__WHAT YOU ARE ASKED TO DO__. Repeat word for word the passage from the concurring opinion below, starting with "J. F. Parkinson" and going on through "the main opinion.".

__PAGE__.

★ ★ ★ ★ ★ ★ ★

J. F. Parkinson Co. v. Building Trades Council , 154 Cal. 581 ( 1908 )


Menu:
  • I concur in the judgment, but am not prepared to assent to everything that is said in the main opinion.

    What is particularly to be borne in mind is that we are not here concerned with a strike or boycott presenting any of the features of violence, either expressly or impliedly threatened, to be found in so many of the decided cases. There was here no effort or threat to interfere by physical force with the plaintiff or its employees, nor any intimidation of employees or customers, using the term "intimidation" as meaning an act tending to inspire fear of violence to person or property. One may, to be sure, be put in fear of violence without the use of any word indicating an intent to resort to force. "Picketing," as practiced in labor disputes, may, and perhaps usually does, constitute an intimidation of the employees and patrons of the person whose establishment is picketed. (Goldberg v. Stablemen'sUnion, 149 Cal. 429, [117 Am. St. Rep. 145, 86 P. 806].) The carrying, near a place of business, of banners calling upon laborers to remain away from such place, has been treated as a form of menace directed against those who might seek employment.(Sherry v. Perkins, 147 Mass. 212, [9 Am. St. Rep. 689, 17 N.E. 307].) So, too, words which, of themselves, purport to express merely a request, may be uttered in such manner and under such circumstances as to convey to the hearer a plain threat that refusal to comply with the request (or demand) will result in physical harm to him. None of these considerations are, however, presented in this case. In so far as the injunction restrains the defendants from the use of force or threats of violence, it is clearly not supported by any evidence.

★ ★ ★ ★ ★ ★ ★

Click-target data
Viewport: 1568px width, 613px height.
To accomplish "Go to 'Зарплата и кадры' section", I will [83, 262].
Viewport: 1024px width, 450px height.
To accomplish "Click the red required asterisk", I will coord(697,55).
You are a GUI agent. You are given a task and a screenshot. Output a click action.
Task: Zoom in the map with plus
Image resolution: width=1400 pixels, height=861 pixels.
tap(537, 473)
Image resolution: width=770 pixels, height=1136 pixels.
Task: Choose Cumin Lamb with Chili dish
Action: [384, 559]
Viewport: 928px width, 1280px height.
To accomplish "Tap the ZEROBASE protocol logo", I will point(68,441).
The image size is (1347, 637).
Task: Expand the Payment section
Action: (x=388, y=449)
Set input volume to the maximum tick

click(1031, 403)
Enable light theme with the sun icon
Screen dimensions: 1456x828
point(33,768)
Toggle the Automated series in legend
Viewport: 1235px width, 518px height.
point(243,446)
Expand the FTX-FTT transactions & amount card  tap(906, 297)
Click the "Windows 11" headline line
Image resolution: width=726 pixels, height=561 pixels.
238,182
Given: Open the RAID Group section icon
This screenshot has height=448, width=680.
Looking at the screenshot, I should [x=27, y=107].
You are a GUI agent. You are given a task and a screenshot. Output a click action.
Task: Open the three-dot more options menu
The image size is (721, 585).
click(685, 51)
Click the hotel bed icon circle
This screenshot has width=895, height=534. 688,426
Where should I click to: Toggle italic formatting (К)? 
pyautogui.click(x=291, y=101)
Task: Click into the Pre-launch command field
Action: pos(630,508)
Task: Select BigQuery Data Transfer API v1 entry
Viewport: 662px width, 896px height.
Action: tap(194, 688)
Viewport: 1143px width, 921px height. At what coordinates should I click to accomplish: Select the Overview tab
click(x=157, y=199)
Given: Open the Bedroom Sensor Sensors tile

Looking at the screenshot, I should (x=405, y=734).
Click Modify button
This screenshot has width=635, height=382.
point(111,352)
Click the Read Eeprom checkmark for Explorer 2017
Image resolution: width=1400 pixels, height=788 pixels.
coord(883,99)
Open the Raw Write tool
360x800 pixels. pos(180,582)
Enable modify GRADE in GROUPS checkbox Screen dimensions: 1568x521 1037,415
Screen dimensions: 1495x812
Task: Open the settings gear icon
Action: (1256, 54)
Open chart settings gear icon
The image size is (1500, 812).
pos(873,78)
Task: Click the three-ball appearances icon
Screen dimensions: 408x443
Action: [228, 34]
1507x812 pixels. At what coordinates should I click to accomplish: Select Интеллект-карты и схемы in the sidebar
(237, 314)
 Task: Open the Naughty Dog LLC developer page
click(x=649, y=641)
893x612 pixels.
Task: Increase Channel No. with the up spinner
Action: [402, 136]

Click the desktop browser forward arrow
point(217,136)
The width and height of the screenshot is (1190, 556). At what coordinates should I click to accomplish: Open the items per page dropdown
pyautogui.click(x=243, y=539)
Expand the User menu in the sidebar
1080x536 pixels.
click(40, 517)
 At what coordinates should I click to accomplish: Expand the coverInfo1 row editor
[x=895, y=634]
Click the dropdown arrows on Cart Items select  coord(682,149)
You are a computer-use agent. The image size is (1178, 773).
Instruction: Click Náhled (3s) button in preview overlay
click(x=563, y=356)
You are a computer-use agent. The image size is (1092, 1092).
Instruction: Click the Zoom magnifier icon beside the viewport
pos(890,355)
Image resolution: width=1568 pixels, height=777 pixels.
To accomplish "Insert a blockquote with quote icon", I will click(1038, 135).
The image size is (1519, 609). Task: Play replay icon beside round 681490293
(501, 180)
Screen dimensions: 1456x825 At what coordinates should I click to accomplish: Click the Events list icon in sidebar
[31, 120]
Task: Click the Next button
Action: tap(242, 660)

★ ★ ★ ★ ★ ★ ★

__RESULT__.
J. F. Parkinson Co. v. Building Trades Council , 154 Cal. 581 ( 1908 )


Menu:
  • I concur in the judgment, but am not prepared to assent to everything that is said in the main opinion.